SHORT PROBLEM → Copy out each of the following entries word for word.

MATERIAL PROVIDED →
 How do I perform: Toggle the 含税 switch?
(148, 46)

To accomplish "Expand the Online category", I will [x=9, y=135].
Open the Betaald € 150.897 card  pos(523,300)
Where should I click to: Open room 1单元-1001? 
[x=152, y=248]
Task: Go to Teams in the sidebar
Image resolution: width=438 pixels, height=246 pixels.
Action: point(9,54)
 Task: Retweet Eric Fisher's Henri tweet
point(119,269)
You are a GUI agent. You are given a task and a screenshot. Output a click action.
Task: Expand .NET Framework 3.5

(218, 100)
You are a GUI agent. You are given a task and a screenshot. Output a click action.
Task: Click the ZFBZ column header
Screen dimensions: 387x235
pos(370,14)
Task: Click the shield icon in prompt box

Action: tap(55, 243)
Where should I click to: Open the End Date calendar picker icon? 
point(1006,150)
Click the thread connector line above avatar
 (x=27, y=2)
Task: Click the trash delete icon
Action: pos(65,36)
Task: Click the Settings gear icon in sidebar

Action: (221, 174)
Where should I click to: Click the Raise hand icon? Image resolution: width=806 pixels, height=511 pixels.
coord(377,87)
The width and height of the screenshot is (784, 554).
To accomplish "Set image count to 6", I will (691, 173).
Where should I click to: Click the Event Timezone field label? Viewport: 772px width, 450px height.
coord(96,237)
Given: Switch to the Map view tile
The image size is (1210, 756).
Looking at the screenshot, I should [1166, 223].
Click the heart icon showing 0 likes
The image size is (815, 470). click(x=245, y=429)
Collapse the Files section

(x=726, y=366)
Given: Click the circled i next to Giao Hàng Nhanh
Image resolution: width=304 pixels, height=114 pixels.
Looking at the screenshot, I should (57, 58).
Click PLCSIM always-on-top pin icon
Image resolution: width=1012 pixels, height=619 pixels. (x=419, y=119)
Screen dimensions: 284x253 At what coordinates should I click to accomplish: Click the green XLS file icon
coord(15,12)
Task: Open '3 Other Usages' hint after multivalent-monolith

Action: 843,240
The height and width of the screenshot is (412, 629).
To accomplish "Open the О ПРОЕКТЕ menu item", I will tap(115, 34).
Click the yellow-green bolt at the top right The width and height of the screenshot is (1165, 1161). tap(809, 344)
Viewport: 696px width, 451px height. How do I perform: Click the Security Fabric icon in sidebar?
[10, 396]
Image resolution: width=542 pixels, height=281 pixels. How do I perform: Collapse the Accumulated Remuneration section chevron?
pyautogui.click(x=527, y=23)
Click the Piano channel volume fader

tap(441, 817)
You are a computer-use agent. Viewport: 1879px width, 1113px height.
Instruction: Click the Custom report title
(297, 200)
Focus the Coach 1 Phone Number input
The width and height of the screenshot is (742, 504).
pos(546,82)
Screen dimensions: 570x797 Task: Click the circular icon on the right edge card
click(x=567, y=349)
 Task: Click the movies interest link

THE ANSWER →
 How do I perform: Toggle the 含税 switch?
(148, 46)

To accomplish "Expand the Online category", I will [x=9, y=135].
Open the Betaald € 150.897 card  pos(523,300)
Where should I click to: Open room 1单元-1001? 
[x=152, y=248]
Task: Go to Teams in the sidebar
Image resolution: width=438 pixels, height=246 pixels.
Action: point(9,54)
 Task: Retweet Eric Fisher's Henri tweet
point(119,269)
You are a GUI agent. You are given a task and a screenshot. Output a click action.
Task: Expand .NET Framework 3.5

(218, 100)
You are a GUI agent. You are given a task and a screenshot. Output a click action.
Task: Click the ZFBZ column header
Screen dimensions: 387x235
pos(370,14)
Task: Click the shield icon in prompt box

Action: tap(55, 243)
Where should I click to: Open the End Date calendar picker icon? 
point(1006,150)
Click the thread connector line above avatar
 (x=27, y=2)
Task: Click the trash delete icon
Action: pos(65,36)
Task: Click the Settings gear icon in sidebar

Action: (221, 174)
Where should I click to: Click the Raise hand icon? Image resolution: width=806 pixels, height=511 pixels.
coord(377,87)
The width and height of the screenshot is (784, 554).
To accomplish "Set image count to 6", I will (691, 173).
Where should I click to: Click the Event Timezone field label? Viewport: 772px width, 450px height.
coord(96,237)
Given: Switch to the Map view tile
The image size is (1210, 756).
Looking at the screenshot, I should [1166, 223].
Click the heart icon showing 0 likes
The image size is (815, 470). click(x=245, y=429)
Collapse the Files section

(x=726, y=366)
Given: Click the circled i next to Giao Hàng Nhanh
Image resolution: width=304 pixels, height=114 pixels.
Looking at the screenshot, I should (57, 58).
Click PLCSIM always-on-top pin icon
Image resolution: width=1012 pixels, height=619 pixels. (x=419, y=119)
Screen dimensions: 284x253 At what coordinates should I click to accomplish: Click the green XLS file icon
coord(15,12)
Task: Open '3 Other Usages' hint after multivalent-monolith

Action: 843,240
The height and width of the screenshot is (412, 629).
To accomplish "Open the О ПРОЕКТЕ menu item", I will tap(115, 34).
Click the yellow-green bolt at the top right The width and height of the screenshot is (1165, 1161). tap(809, 344)
Viewport: 696px width, 451px height. How do I perform: Click the Security Fabric icon in sidebar?
[10, 396]
Image resolution: width=542 pixels, height=281 pixels. How do I perform: Collapse the Accumulated Remuneration section chevron?
pyautogui.click(x=527, y=23)
Click the Piano channel volume fader

tap(441, 817)
You are a computer-use agent. Viewport: 1879px width, 1113px height.
Instruction: Click the Custom report title
(297, 200)
Focus the Coach 1 Phone Number input
The width and height of the screenshot is (742, 504).
pos(546,82)
Screen dimensions: 570x797 Task: Click the circular icon on the right edge card
click(x=567, y=349)
 Task: Click the movies interest link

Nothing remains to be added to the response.